Directive | Reproduce the entries below verbatim, starting at the beginning of the entries and ending at the line that contains "pos(1309,53)", with both ends included.

Material to process |
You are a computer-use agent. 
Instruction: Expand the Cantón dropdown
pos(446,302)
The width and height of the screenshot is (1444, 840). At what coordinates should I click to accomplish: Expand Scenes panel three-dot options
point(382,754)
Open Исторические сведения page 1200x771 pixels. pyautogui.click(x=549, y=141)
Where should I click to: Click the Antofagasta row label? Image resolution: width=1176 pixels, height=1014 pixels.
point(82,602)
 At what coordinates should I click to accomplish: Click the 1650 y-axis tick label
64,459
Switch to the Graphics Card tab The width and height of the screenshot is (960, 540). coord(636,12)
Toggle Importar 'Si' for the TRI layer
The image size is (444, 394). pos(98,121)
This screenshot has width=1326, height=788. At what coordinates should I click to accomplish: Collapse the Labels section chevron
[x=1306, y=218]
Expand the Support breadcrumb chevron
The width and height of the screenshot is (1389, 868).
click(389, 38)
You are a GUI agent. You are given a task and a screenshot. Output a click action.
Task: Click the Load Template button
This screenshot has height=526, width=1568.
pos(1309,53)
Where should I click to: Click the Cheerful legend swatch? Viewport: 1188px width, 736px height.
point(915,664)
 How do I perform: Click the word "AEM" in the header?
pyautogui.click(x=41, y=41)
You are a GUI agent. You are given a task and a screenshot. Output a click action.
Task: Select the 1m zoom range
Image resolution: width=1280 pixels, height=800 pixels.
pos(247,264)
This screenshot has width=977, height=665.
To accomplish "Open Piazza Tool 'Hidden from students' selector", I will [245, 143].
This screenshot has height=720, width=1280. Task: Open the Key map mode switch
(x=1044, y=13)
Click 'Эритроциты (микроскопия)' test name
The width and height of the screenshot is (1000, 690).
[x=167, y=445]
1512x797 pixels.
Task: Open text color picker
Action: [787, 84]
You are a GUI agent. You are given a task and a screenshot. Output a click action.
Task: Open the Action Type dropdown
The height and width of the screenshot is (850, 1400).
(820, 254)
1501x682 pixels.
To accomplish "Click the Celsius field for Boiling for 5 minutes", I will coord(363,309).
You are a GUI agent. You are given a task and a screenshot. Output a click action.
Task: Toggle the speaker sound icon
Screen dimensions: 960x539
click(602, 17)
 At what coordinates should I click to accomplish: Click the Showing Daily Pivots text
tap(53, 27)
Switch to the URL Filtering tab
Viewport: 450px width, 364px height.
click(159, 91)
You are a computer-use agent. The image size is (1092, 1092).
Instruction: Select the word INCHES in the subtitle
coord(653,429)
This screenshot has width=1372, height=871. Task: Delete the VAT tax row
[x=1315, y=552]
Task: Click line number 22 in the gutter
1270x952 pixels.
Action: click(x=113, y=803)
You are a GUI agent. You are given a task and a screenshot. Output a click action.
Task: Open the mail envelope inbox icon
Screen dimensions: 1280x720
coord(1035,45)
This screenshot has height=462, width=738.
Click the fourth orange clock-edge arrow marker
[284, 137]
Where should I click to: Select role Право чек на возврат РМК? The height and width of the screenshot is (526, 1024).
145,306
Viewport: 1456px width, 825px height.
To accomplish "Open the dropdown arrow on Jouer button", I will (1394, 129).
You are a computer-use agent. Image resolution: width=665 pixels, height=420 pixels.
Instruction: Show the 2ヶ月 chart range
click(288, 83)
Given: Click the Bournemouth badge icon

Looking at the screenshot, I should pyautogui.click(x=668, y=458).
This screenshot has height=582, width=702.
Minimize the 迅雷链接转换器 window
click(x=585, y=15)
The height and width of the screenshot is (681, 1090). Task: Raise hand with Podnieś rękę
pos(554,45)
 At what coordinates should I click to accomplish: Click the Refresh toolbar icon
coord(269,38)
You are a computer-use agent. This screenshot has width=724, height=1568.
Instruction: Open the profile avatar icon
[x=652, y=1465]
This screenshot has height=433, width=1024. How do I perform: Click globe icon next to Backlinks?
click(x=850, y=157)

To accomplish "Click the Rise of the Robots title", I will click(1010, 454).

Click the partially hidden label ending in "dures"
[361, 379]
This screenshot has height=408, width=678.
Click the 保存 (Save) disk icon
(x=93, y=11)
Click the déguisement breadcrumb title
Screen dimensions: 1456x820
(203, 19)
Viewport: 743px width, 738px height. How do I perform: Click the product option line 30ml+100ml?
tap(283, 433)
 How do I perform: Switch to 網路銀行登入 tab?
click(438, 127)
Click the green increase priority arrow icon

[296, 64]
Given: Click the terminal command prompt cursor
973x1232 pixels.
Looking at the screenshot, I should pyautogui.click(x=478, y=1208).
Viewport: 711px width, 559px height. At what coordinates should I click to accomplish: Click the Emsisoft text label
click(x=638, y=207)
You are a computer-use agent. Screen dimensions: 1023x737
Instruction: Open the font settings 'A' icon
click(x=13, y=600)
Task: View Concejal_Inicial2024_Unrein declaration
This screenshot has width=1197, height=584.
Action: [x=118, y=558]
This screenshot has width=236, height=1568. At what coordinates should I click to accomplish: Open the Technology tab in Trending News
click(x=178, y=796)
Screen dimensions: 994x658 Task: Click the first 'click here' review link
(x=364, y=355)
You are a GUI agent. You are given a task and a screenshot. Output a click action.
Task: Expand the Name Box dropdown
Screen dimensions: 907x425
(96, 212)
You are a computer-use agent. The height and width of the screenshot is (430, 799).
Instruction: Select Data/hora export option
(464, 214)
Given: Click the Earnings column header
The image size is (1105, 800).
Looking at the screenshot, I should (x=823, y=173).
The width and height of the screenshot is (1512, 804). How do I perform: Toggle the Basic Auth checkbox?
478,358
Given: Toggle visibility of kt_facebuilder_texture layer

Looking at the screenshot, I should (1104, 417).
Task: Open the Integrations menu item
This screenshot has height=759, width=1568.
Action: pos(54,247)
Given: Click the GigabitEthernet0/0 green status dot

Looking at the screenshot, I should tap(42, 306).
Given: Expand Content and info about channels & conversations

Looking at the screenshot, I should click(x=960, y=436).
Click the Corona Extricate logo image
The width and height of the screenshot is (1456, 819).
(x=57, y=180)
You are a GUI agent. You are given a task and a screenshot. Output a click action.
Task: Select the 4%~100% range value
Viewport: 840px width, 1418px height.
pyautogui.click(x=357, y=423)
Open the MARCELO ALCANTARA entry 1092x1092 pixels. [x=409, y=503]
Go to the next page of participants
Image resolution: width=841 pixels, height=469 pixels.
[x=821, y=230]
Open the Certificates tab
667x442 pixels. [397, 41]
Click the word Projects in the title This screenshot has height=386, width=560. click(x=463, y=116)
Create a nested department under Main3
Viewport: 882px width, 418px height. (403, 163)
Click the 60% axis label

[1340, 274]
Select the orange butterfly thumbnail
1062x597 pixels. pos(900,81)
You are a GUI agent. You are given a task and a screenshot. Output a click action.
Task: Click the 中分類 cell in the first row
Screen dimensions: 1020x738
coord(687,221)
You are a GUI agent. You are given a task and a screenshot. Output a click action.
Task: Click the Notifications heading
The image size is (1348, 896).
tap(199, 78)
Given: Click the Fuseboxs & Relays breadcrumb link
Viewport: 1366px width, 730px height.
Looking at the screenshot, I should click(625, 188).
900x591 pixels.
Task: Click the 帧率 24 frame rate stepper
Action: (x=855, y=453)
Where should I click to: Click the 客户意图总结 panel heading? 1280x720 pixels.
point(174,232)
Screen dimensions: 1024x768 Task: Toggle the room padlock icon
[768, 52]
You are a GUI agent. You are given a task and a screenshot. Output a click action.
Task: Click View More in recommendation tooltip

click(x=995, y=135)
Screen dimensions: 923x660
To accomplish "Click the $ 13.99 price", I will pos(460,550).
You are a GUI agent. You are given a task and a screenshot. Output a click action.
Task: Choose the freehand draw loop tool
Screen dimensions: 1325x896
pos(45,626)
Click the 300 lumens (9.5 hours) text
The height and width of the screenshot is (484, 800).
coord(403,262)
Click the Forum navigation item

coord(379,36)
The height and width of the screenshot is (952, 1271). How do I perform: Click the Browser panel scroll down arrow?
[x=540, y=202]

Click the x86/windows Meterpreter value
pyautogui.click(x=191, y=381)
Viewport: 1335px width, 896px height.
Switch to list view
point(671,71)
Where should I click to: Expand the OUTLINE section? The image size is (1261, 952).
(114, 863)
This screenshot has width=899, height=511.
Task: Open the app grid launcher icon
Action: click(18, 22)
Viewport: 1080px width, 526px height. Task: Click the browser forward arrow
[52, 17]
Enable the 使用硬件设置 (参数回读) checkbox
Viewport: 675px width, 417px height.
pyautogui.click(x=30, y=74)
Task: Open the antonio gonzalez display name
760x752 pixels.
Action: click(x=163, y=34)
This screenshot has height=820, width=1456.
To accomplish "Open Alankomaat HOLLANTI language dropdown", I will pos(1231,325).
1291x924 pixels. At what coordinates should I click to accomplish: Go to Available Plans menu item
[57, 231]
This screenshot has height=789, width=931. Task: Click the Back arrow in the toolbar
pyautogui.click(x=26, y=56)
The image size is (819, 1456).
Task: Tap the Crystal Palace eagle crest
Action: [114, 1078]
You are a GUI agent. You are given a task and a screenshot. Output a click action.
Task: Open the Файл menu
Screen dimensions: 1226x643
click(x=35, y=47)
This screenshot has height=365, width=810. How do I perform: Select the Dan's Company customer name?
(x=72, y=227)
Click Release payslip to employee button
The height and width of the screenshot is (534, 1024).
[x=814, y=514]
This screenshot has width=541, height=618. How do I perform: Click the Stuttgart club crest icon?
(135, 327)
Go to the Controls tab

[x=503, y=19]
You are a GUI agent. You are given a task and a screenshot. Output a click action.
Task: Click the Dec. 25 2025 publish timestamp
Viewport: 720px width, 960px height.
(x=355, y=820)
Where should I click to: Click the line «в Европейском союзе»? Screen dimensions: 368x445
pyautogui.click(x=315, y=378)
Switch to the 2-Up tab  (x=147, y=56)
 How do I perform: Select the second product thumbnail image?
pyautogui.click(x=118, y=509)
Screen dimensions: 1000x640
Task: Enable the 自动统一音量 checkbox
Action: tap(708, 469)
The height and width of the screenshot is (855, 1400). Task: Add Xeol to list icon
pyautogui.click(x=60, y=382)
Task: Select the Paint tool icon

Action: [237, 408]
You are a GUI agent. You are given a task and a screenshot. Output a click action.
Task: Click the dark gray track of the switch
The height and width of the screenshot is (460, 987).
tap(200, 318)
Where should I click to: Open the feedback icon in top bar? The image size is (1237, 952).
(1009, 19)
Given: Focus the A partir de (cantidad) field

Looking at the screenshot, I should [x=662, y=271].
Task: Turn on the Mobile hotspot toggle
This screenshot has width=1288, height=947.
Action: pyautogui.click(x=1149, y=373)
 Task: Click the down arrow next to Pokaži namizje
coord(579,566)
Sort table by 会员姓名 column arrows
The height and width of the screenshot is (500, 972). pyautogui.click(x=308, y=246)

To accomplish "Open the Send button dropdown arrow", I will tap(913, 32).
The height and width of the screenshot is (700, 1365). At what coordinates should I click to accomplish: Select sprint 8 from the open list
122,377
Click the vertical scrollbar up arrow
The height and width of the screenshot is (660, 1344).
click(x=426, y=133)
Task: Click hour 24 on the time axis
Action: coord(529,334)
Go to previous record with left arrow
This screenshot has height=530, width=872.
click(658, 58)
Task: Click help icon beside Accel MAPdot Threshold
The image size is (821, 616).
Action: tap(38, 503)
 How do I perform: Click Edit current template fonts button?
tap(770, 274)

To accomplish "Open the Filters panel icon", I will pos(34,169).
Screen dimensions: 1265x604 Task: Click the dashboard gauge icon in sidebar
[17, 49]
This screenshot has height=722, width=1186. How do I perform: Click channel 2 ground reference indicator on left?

Answer for the task |
You are a computer-use agent. 
Instruction: Expand the Cantón dropdown
pos(446,302)
The width and height of the screenshot is (1444, 840). At what coordinates should I click to accomplish: Expand Scenes panel three-dot options
point(382,754)
Open Исторические сведения page 1200x771 pixels. pyautogui.click(x=549, y=141)
Where should I click to: Click the Antofagasta row label? Image resolution: width=1176 pixels, height=1014 pixels.
point(82,602)
 At what coordinates should I click to accomplish: Click the 1650 y-axis tick label
64,459
Switch to the Graphics Card tab The width and height of the screenshot is (960, 540). coord(636,12)
Toggle Importar 'Si' for the TRI layer
The image size is (444, 394). pos(98,121)
This screenshot has width=1326, height=788. At what coordinates should I click to accomplish: Collapse the Labels section chevron
[x=1306, y=218]
Expand the Support breadcrumb chevron
The width and height of the screenshot is (1389, 868).
click(389, 38)
You are a GUI agent. You are given a task and a screenshot. Output a click action.
Task: Click the Load Template button
This screenshot has height=526, width=1568.
pos(1309,53)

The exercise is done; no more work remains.